Enunciado |
Reescreva a parte do texto sobre o terremoto em Kamtchatka que começa em "Ao longo do" e segue até "da história conhecida.", trocando "tremor" por "sismo".
═════ Texto para leitura ═════
Por segurança, ele foi para sua datcha, as tradicionais casas de campo dos russos, perto da capital de 165 mil habitantes —dos 345 mil que moram em Kamtchatka. Todo ano, a península tem milhares de eventos sísmicos, 130 deles na casa da magnitude 4, e 16, na casa 6, segundo o serviço geológico da Academia de Ciências da Rússia.
Ao longo do dia, houve ao menos 30 réplicas do tremor, algumas bem fortes. "Tudo ainda treme. Ao lado de casa, parte de um prédio desabou", conta Afanasiev, em referência a uma creche vizinha. "É muita sorte ninguém ter morrido", disse, em referência aos feridos que a prefeitura local contou na casa de dezenas, nenhum muito grave.
O epicentro do tremor desta quarta foi a cerca de 125 km a sudeste da cidade, a uma profundidade considerada baixa, de 19,3 km. Isso amplificou sua potência e o colocou, segundo o Serviço Geológico dos Estados Unidos, em sexto lugar como o mais forte da história conhecida.
O tremor desencadeou ordens de retirada em todo o Pacífico, incluindo Havaí, Alasca, Califórnia, Canadá, Equador, Indonésia, Filipinas, México e Colômbia. Os temores de destruição generalizada, no entanto, não se concretizaram.
Pouco após o tremor, autoridades russas informaram que havia relatos de pessoas com ferimentos leves e prédios danificados no leste do país. O porta-voz do Kremlin, Dmitri Peskov, afirmou que não houve vítimas devido à qualidade das construções na região e ao bom funcionamento dos sistemas de alerta.
O quinto lugar do ranking dos terremotos mais fortes da história também pertence a Kamtchatka. Em 1952, a região foi devastada por um terremoto de magnitude 9. Toda essa atividade é cortesia da posição geográfica da península, no Extremo Oriente russo, junto às falhas do chamado Círculo de Fogo do Pacífico, que circunda o oceano homônimo.
A região tem nada menos que 29 vulcões ativos, o local mais concentrado desse tipo de atividade geológica na Terra. Outros 160 estão dormentes. O sismo provocou uma erupção no maior vulcão ativo de toda a Eurásia, o Kliutchevskoi, que tem 4.750 metros de altura e tem atividade registrada desde 1697. Sua idade é estimada em 7.000 anos.
═════ Dados fornecidos ═════
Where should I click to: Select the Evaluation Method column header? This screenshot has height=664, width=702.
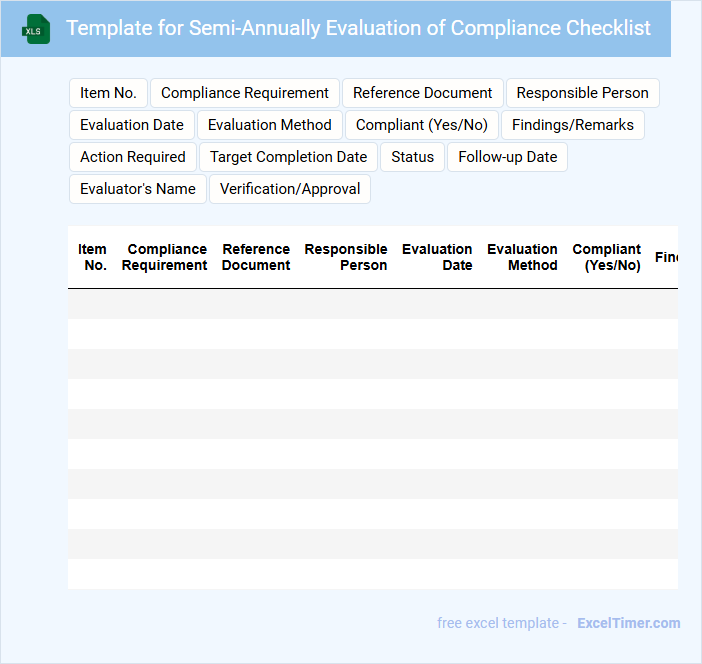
═════
Resolução |
Ao longo do dia, houve ao menos 30 réplicas do sismo, algumas bem fortes. "Tudo ainda treme. Ao lado de casa, parte de um prédio desabou", conta Afanasiev, em referência a uma creche vizinha. "É muita sorte ninguém ter morrido", disse, em referência aos feridos que a prefeitura local contou na casa de dezenas, nenhum muito grave.
O epicentro do sismo desta quarta foi a cerca de 125 km a sudeste da cidade, a uma profundidade considerada baixa, de 19,3 km. Isso amplificou sua potência e o colocou, segundo o Serviço Geológico dos Estados Unidos, em sexto lugar como o mais forte da história conhecida.